I upload the rule with the same cortextool command and it doesn't give me errors

level=debug ts=2022-04-27T09:16:00.690149205Z caller=rule_store.go:147 msg="loading rule group" key="rules/nap-tom/bG9raS1ub2Rlcy1ydWxlcw==/bG9raS1ub2Rlcw==" user=nap-tom

If I switch to configuring the s3 bucket in the ruler_storage: block example:

auth_enabled: true

server:
  http_listen_port: 9008
  grpc_listen_port: 9099
  log_level: debug
  grpc_server_max_recv_msg_size: 104857600
  grpc_server_max_send_msg_size: 104857600
  grpc_server_max_concurrent_streams: 1000

distributor:
  shard_by_all_labels: true
  pool:
    health_check_ingesters: true

ingester_client:
  grpc_client_config:
    max_recv_msg_size: 104857600
    max_send_msg_size: 104857600
    grpc_compression: gzip

ingester:
  lifecycler:
    interface_names: [ens160] 
    join_after: 0
    min_ready_duration: 0s
    final_sleep: 0s
    num_tokens: 512

    ring:
      kvstore:
        store: inmemory
      replication_factor: 1

storage:
  engine: blocks

blocks_storage:
  tsdb:
    dir: /tmp/cortex/tsdb

  bucket_store:
    sync_dir: /tmp/cortex/tsdb-sync

  backend: s3
  s3:
    bucket_name: eu-cortex-metrics
    endpoint: <endpoint>
    access_key_id: "<id>"
    secret_access_key: "<secret>"
    http:
      insecure_skip_verify: true

compactor:
  data_dir: /tmp/cortex/compactor
  sharding_ring:
    kvstore:
      store: inmemory

frontend_worker:
  match_max_concurrent: true

ruler:
  enable_api: true
  enable_sharding: false
  rule_path: /tmp/cortex/tmp-rules

ruler_storage:
  backend: s3
  local:
    directory: /tmp/cortex/rules
  s3:
    bucket_name: eu-cortex-ruler
    endpoint: <endpoint>
    access_key_id: "<id>"
    secret_access_key: "<secret>"
    http:
      insecure_skip_verify: true

Those are the logs I see:

level=warn ts=2022-04-27T09:33:00.421710256Z caller=bucket_client.go:110 msg="invalid rule group object key found while listing rule groups" key=nap-tom/ err="invalid rule group object key"
level=warn ts=2022-04-27T09:33:00.421725842Z caller=bucket_client.go:110 msg="invalid rule group object key found while listing rule groups" key=nap-tom/bG9raS1ub2Rlcy1ydWxlcw%3D%3D/ err="illegal base64 data at input byte 22"
level=warn ts=2022-04-27T09:33:00.421735648Z caller=bucket_client.go:110 msg="invalid rule group object key found while listing rule groups" key=nap-tom/bG9raS1ub2Rlcy1ydWxlcw%3D%3D/bG9raS1ub2Rlcw%3D%3D err="illegal base64 data at input byte 22"

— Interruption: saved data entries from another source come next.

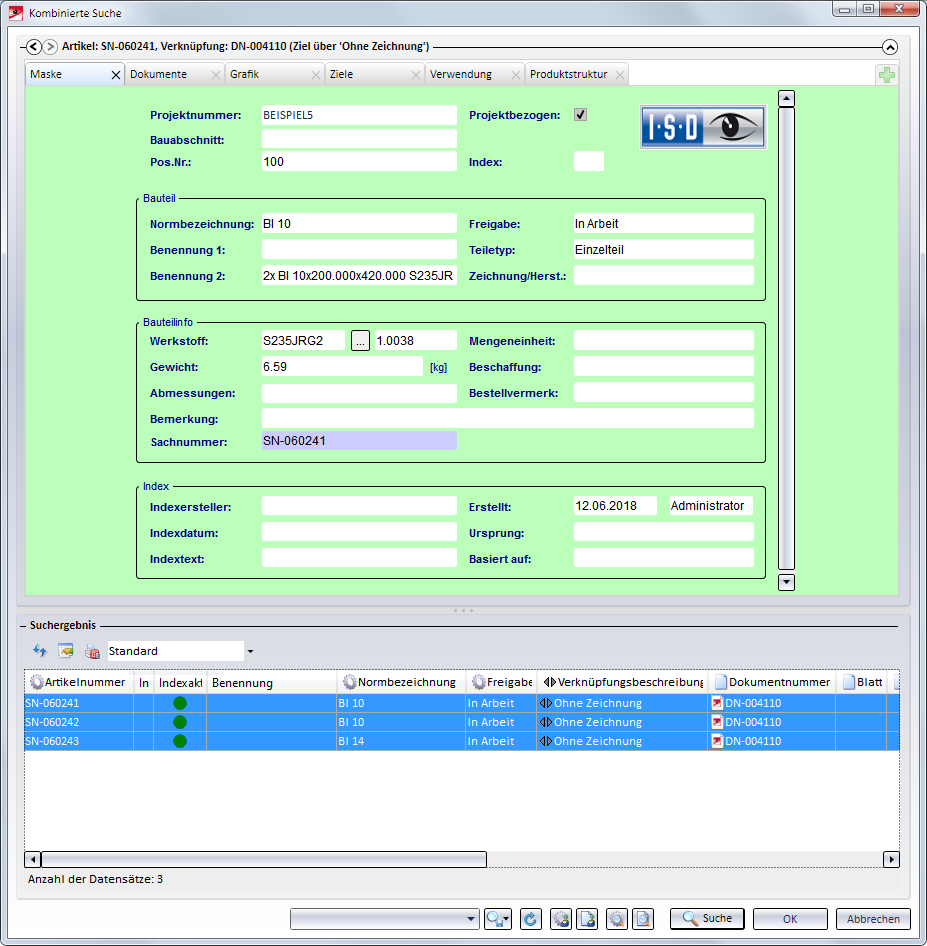Close the Produktstruktur tab

pos(618,75)
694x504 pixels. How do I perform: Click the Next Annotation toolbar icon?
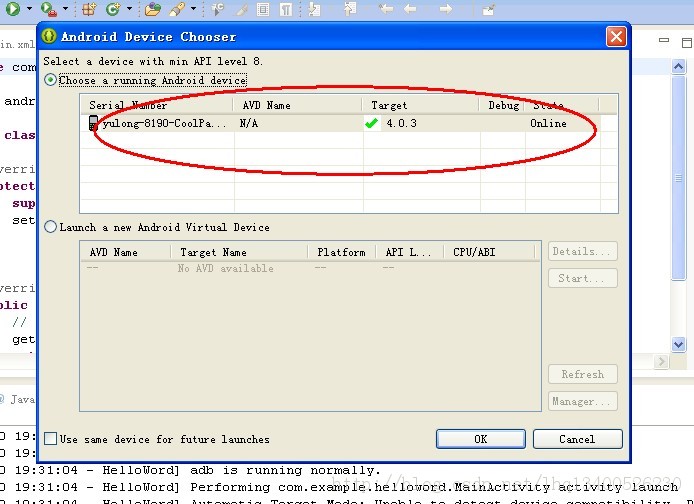point(314,9)
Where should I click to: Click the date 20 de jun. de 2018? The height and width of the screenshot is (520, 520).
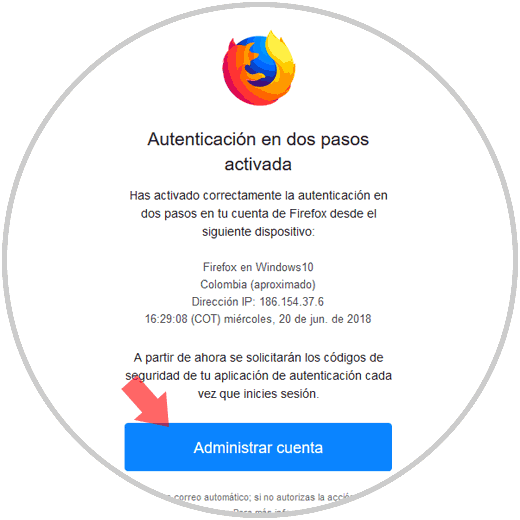click(325, 319)
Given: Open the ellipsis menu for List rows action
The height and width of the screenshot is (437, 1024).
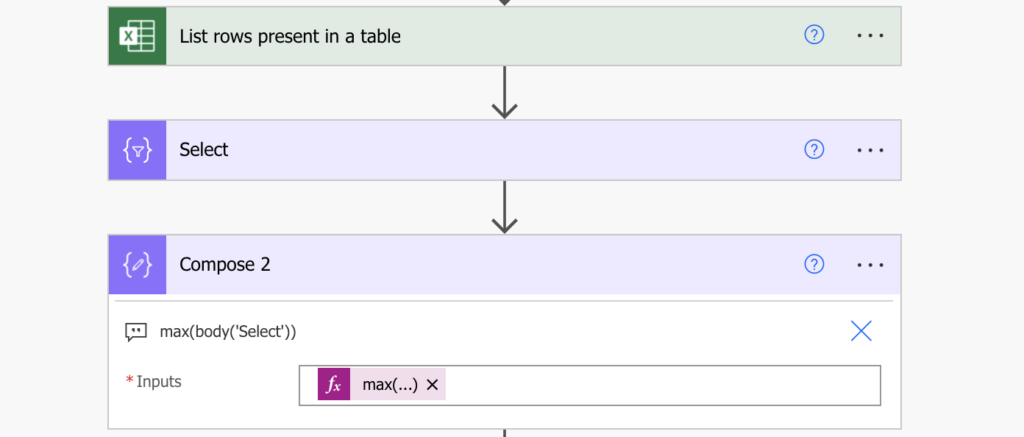Looking at the screenshot, I should (871, 35).
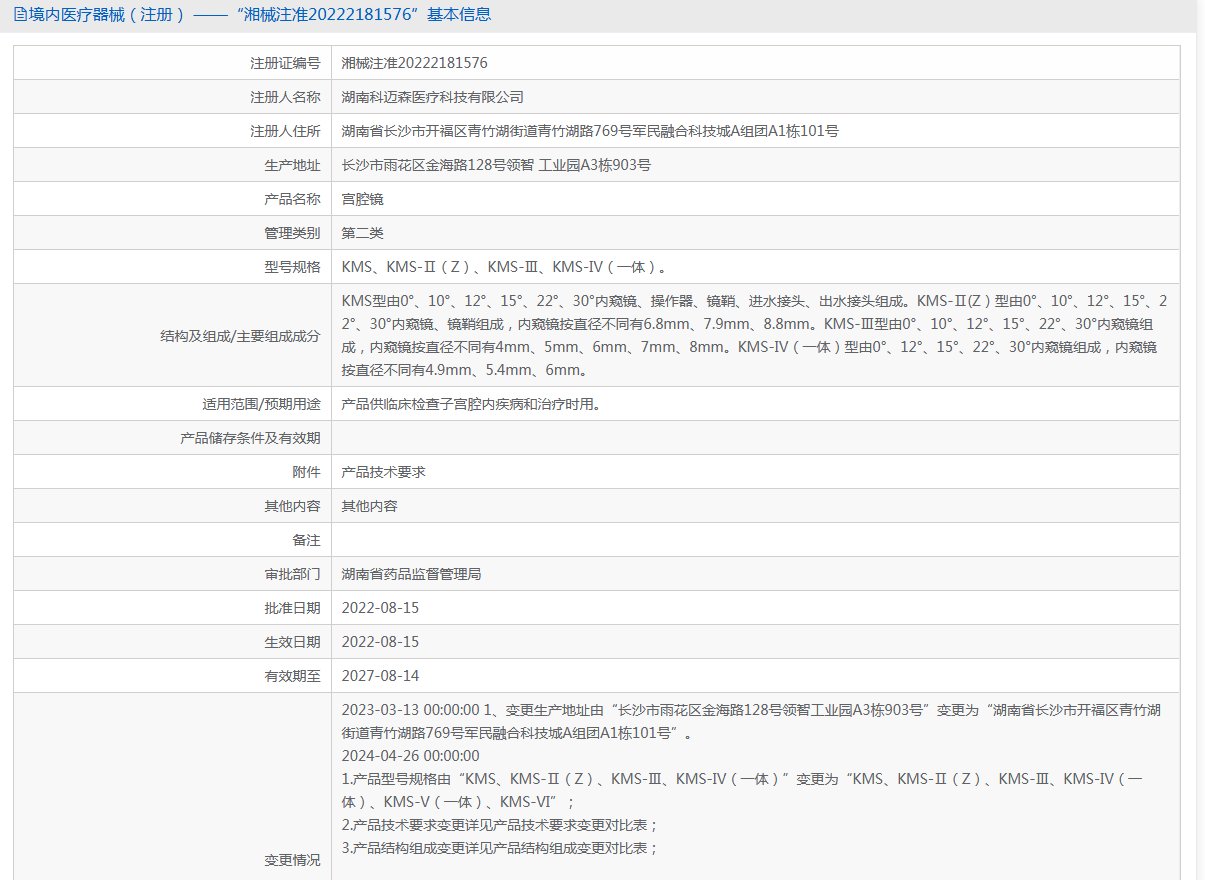Image resolution: width=1205 pixels, height=880 pixels.
Task: Click registration number value 湘械注准20222181576
Action: click(415, 63)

That looks like a Cortex issue

alanprot commented 2 years ago

Hum.. Interesting..

On the first case cortex uses the AWS SDK to call S3:

https://github.com/cortexproject/cortex/blob/2177ec0c9eb6b1ceb7d8808d97945e6557055bb8/pkg/ruler/storage.go#L102 https://github.com/cortexproject/cortex/blob/2177ec0c9eb6b1ceb7d8808d97945e6557055bb8/pkg/chunk/aws/s3_storage_client.go#L382

And on the second case we are using minio:

https://github.com/cortexproject/cortex/blob/2177ec0c9eb6b1ceb7d8808d97945e6557055bb8/pkg/ruler/storage.go#L119 https://github.com/cortexproject/cortex/blob/2177ec0c9eb6b1ceb7d8808d97945e6557055bb8/vendor/github.com/thanos-io/thanos/pkg/objstore/s3/s3.go#L247

I wonder if this explains the difference in behaviour here.

alvaropalmeirao commented 10 months ago

Hi all,

I'm struggling with the upload of the YAML file to s3. What is the command that you use to upload the rules to s3? Thanks

alvaropalmeirao commented 10 months ago

I found the way to do it: cortextool rules sync --backend=loki --id=fake --rule-files=test1.yml --address=https://<LOKI_ADDRESS>